3 mai > Roman France > Michèle Kahn

Roman historique inspiré d’un personnage réel, Loin de Sils Maria raconte la success story d’un jeune berger descendu à la fin du XVIIIe siècle de ses Alpes natales de la République des Grisons, devenu un célèbre pâtissier-confiseur à Berlin. "Menée par le bout du nez" par son héros, écrit-elle, Michèle Kahn, auteure notamment de La clandestine du voyage de Bougainville, Shanghaï-la-juive et Un soir à Sanary, reconstitue avec détail et admiration l’itinéraire de Gian Josty, né en 1773 dans une famille huguenote d’un hameau pauvre et reculé, en contrebas du village de Sils Maria, dans la Haute-Engadine.

Gardien de chèvres, le garçon rêve à 11 ans d’épouser sa voisine Ladina, mais un incident le contraint à fuir pieds nus son rude paradis d’altitude pour trouver refuge à Magdebourg, en Prusse, à plusieurs centaines de kilomètres de chez lui, où son cousin Jacob qui tient une prospère confiserie - une activité traditionnelle des émigrés des Grisons - le prend en apprentissage. Là, pour s’intégrer, il devient Johann, ouvrier curieux, enthousiaste et ambitieux. En cinq ans, il apprend le métier de "Zuckerbäcker, mot à mot boulangers du sucre": maîtriser les dix à douze degrés de la cuisson du sucre répertoriés à l’époque, l’art du fruit confit et du massepain. Mais c’est à Berlin, la capitale de la Prusse, qu’associé à un ami d’enfance il fera fortune, ajoutant glaces, chocolat et "devisenbonbons, les bonbons à message" à ses spécialités, devenant le fournisseur attitré de la cour prussienne. Là que le "hardi confiseur" croisera Napoléon, entré en vainqueur en 1806. Là qu’il bâtira un empire commercial dans la première décennie du XIXe siècle en développant le Café Josty avant de contribuer à l’essor de ses montagnes natales, devenues entre-temps canton de la Confédération helvétique.
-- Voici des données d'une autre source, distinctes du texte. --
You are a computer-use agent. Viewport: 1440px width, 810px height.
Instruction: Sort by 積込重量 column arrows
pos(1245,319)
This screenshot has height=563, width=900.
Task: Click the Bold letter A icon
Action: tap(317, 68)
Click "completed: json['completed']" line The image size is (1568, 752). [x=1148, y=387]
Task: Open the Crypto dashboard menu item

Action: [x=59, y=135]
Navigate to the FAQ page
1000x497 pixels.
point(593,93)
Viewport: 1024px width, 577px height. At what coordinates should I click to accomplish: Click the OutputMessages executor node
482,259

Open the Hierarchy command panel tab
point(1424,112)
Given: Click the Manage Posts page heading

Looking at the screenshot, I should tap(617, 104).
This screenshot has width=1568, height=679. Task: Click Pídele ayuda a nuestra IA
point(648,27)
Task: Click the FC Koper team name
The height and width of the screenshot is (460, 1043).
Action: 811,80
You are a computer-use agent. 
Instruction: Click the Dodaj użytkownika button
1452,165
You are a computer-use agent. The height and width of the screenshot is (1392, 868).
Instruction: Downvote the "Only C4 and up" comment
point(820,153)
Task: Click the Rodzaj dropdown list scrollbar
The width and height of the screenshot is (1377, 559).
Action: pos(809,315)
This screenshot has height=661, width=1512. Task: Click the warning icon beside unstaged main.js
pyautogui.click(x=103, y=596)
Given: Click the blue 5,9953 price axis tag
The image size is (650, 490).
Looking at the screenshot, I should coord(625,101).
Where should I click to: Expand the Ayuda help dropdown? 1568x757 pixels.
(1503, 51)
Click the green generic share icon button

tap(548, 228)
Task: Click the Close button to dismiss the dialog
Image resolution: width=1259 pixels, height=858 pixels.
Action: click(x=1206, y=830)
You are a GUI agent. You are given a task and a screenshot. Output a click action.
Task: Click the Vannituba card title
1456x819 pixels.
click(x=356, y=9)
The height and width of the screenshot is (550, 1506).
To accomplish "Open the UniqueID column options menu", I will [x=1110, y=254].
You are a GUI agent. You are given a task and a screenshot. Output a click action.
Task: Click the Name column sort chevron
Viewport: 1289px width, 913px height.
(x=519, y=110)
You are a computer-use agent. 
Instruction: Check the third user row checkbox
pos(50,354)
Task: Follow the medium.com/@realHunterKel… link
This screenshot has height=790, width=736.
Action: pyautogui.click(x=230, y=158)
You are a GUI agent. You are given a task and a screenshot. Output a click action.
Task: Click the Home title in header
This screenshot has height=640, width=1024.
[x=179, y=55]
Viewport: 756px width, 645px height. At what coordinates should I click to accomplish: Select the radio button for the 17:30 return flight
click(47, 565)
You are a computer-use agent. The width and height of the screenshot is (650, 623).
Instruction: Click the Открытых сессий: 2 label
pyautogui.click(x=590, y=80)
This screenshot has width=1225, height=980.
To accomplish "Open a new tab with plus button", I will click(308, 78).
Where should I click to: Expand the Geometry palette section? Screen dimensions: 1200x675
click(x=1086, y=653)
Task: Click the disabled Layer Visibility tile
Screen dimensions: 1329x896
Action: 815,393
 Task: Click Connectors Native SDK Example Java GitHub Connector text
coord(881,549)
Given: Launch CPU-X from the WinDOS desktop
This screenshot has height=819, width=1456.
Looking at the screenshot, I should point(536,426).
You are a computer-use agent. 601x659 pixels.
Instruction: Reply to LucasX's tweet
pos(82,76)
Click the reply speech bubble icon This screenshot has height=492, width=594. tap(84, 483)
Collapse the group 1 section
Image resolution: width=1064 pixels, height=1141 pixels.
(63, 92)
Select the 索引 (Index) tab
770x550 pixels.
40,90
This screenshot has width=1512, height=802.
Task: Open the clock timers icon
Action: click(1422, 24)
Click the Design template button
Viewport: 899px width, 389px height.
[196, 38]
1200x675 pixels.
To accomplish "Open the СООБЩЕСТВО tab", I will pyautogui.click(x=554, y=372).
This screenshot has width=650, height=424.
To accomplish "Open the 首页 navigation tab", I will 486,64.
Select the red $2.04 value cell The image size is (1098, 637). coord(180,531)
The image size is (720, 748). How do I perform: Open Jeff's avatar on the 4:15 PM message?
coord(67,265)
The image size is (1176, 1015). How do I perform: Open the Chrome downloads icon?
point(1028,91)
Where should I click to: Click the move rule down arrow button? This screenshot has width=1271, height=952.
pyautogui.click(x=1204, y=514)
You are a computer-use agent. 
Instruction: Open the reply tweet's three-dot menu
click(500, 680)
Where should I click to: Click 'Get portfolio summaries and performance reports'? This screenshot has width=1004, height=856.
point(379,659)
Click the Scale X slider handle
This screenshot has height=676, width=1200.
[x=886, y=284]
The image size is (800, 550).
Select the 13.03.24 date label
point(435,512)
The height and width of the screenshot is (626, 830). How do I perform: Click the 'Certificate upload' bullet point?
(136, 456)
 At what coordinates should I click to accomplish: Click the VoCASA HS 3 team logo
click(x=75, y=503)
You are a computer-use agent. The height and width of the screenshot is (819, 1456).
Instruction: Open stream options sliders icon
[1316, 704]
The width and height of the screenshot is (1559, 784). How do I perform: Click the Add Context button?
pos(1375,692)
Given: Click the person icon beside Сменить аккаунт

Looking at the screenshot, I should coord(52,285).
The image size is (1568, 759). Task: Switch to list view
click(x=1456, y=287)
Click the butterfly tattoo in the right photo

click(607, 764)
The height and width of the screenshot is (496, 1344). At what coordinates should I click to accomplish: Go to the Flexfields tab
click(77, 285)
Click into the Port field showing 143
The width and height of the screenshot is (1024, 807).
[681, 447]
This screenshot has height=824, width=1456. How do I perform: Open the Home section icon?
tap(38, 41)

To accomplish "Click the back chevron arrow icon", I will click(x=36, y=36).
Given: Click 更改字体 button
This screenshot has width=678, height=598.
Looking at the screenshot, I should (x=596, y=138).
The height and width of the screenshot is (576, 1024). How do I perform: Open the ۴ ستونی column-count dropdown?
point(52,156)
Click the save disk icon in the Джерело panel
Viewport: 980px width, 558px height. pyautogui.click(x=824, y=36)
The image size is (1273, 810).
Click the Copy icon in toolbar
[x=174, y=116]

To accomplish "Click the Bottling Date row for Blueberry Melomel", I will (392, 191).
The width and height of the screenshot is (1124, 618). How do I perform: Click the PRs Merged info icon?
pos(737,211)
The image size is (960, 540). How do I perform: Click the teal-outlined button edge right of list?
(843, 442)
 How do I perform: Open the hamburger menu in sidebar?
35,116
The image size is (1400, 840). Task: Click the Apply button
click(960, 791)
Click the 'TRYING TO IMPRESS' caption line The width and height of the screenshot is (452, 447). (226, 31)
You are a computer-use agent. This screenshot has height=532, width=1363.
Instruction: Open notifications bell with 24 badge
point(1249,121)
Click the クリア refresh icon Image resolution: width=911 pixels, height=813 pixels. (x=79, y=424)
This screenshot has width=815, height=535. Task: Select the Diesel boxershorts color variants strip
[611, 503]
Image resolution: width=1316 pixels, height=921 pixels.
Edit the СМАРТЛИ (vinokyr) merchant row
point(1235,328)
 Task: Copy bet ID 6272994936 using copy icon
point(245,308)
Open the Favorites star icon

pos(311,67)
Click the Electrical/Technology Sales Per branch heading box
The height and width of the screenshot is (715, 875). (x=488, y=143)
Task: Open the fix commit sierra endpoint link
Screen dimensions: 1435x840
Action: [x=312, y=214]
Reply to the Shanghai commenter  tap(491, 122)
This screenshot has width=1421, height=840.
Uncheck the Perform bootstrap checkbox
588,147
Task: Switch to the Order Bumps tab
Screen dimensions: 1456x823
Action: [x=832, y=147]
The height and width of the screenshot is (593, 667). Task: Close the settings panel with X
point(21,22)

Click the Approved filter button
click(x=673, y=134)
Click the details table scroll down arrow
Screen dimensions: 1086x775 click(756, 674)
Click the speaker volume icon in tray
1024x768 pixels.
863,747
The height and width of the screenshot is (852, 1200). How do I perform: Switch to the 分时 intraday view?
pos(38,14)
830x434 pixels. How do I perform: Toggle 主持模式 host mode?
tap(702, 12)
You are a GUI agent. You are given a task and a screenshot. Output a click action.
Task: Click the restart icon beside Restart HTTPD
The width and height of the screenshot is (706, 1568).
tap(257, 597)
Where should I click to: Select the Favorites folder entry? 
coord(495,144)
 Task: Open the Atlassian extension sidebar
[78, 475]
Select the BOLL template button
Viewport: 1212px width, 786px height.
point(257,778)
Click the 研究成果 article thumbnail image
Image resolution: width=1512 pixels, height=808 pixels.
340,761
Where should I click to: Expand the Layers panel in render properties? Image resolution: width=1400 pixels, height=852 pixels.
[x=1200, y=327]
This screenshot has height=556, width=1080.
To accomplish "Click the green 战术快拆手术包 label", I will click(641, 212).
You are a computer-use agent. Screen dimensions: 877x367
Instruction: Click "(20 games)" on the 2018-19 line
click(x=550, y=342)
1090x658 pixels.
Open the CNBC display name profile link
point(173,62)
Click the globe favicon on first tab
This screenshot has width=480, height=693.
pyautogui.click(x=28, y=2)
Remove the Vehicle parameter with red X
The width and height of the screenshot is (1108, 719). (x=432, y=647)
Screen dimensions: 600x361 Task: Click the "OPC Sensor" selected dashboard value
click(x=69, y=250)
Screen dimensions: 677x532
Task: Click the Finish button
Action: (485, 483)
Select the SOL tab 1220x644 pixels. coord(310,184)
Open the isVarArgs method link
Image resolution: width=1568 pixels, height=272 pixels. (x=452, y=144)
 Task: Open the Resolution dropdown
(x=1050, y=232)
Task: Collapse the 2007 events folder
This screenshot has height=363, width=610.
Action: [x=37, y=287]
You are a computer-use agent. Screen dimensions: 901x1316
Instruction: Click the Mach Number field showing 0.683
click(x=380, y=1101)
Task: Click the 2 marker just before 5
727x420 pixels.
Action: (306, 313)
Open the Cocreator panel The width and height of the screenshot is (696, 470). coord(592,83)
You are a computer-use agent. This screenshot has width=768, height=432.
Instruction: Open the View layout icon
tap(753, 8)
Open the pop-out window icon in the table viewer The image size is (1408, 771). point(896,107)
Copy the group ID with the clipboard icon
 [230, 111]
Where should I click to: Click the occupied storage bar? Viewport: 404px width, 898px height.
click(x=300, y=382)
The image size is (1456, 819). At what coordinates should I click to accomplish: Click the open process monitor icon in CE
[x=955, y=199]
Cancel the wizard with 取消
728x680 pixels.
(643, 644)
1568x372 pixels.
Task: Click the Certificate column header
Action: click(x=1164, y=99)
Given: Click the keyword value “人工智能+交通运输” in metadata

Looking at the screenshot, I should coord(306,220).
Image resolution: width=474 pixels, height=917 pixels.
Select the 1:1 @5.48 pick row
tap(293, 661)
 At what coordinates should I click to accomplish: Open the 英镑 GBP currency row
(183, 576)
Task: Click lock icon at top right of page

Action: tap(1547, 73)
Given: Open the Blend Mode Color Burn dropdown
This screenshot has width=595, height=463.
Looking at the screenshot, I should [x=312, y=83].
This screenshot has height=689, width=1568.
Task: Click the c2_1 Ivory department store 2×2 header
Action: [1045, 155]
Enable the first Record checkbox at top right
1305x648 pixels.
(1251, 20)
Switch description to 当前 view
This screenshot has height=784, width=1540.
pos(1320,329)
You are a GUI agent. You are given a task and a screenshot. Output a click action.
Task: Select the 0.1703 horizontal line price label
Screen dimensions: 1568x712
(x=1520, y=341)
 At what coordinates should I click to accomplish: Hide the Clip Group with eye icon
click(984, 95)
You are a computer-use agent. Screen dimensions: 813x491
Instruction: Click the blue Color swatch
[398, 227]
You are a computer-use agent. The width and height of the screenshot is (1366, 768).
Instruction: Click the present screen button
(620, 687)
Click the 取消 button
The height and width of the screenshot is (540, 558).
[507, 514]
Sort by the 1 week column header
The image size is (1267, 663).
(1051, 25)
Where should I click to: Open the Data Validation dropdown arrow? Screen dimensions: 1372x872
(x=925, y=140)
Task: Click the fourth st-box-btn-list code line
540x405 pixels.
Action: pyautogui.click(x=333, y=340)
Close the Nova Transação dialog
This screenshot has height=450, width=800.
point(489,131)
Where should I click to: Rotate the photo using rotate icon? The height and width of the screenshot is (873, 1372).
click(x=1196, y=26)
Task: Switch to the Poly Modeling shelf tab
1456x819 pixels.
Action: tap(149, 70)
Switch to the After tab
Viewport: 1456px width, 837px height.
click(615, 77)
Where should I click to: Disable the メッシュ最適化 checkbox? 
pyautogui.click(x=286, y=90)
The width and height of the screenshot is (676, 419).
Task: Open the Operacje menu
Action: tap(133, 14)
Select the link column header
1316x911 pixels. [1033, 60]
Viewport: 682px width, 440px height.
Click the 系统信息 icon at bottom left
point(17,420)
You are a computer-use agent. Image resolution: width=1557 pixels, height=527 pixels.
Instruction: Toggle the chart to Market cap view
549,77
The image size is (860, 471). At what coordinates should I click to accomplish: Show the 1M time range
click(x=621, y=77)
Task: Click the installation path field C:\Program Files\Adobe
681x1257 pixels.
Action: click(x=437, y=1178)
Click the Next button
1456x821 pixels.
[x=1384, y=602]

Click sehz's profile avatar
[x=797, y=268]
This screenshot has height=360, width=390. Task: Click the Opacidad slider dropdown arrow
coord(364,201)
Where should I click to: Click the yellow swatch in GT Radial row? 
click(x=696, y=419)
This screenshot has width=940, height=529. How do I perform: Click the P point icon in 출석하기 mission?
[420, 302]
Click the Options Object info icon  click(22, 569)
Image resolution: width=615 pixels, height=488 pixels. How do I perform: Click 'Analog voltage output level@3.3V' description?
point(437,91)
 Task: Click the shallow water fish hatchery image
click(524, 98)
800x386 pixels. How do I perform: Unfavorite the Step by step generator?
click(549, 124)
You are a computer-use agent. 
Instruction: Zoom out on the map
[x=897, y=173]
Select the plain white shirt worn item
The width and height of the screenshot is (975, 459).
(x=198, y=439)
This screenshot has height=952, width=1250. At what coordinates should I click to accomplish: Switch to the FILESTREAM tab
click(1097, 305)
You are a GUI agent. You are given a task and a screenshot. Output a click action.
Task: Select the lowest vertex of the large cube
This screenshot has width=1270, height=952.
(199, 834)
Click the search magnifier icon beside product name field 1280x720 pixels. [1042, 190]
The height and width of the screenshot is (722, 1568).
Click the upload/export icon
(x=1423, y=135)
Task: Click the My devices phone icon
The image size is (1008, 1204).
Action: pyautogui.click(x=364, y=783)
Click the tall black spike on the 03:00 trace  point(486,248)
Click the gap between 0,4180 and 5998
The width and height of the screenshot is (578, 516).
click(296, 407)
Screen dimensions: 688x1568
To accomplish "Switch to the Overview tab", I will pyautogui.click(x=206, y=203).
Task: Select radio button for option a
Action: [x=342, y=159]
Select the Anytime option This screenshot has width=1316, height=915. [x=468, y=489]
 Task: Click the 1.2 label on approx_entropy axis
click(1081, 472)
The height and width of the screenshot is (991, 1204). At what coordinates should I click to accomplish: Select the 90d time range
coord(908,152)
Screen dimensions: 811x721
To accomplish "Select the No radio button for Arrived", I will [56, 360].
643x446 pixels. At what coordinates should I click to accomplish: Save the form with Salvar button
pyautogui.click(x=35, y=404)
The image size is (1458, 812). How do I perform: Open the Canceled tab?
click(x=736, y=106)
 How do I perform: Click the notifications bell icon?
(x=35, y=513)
L’ascension individuelle du petit berger, modèle exemplaire de l’épopée de centaines de "Zuckerbäcker" des Grisons, partis filer le sucre Loin de Sils Maria, croise l’histoire mouvementée de l’Europe. C’est dans ce hameau déshérité, qui deviendra plus tard un lieu de villégiature prisé des célébrités et des têtes couronnées et où sera inauguré le célèbre hôtel Waldhaus en 1908, qu’est enterré Johann Josty, mort en confiseur accompli, le 5 septembre 1826 à 54 ans. V. R.